* What to work on *
Print, from the listing below, the lines starting at the line containing "This screenshot has" and ending at the line containing "Click the chevron", exactly as they stand, and print nothing else.

* Records supplied *
+===+

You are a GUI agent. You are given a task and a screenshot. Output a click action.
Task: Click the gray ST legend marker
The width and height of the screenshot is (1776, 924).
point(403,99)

+===+

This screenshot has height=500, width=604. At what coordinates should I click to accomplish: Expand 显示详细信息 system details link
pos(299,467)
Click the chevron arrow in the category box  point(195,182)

+===+

* Output of the task *
This screenshot has height=500, width=604. At what coordinates should I click to accomplish: Expand 显示详细信息 system details link
pos(299,467)
Click the chevron arrow in the category box  point(195,182)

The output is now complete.